◆ **ASSIGNMENT**
From the data below, copy exactly the lines that lie between the one holding "Where should I" and the one holding "Open the Agents navigation tab", including both, and nothing more.

◆ **EXTRACTED MATERIAL**
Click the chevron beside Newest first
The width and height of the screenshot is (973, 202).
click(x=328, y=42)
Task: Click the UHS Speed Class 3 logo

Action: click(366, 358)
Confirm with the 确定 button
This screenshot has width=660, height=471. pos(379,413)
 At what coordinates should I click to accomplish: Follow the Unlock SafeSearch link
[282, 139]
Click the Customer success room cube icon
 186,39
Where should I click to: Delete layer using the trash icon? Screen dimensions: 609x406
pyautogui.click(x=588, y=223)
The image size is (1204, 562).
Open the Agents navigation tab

---

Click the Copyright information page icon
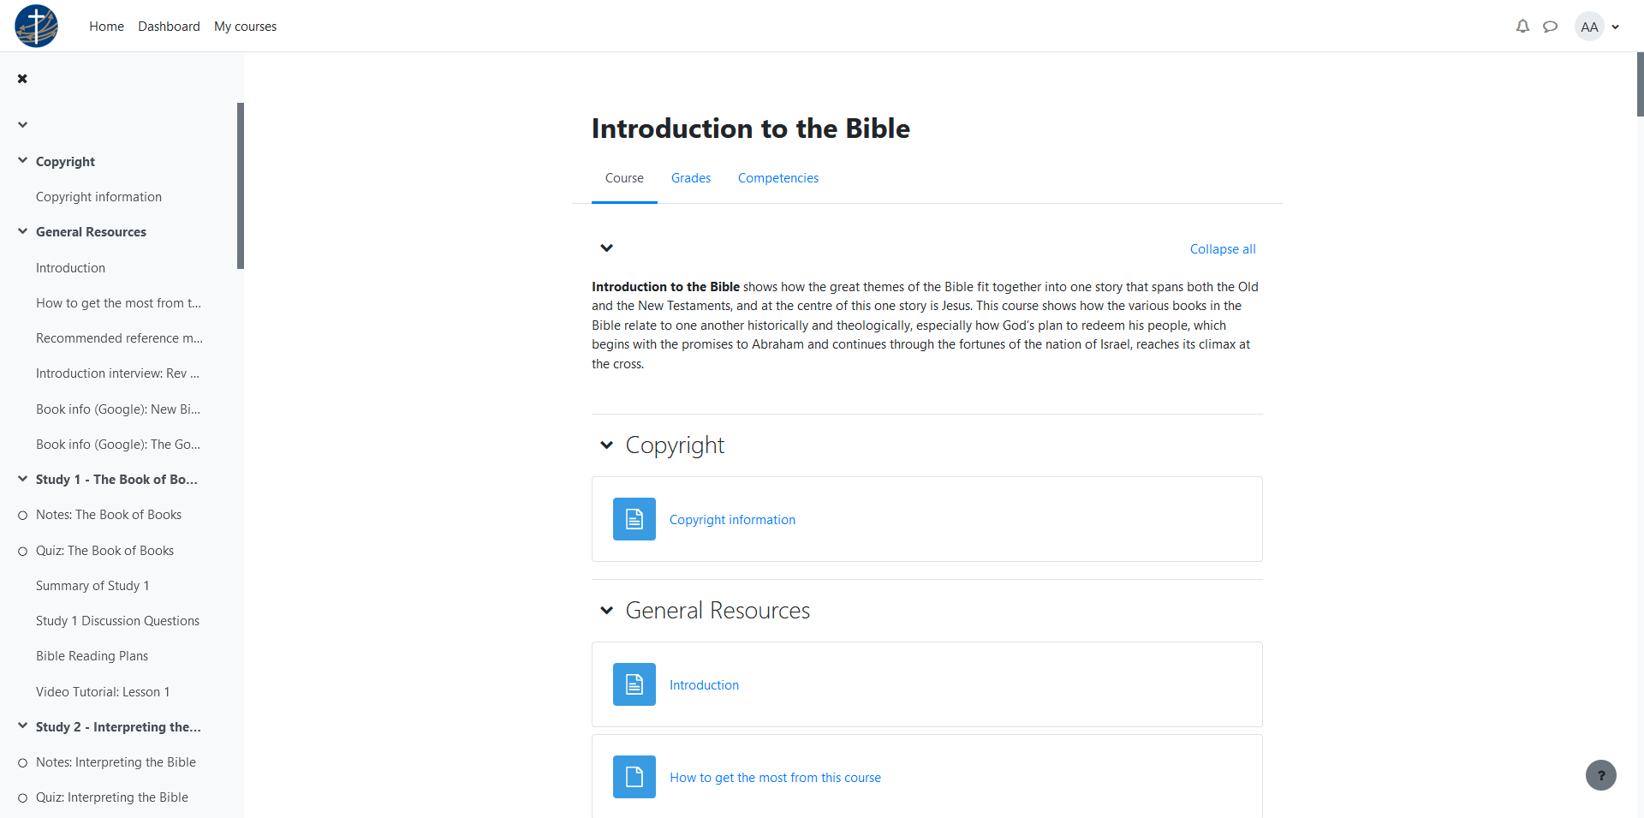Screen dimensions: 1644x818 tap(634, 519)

◆ **FINAL ANSWER**
Where should I click to: Delete layer using the trash icon? Screen dimensions: 609x406
pyautogui.click(x=588, y=223)
The image size is (1204, 562).
Open the Agents navigation tab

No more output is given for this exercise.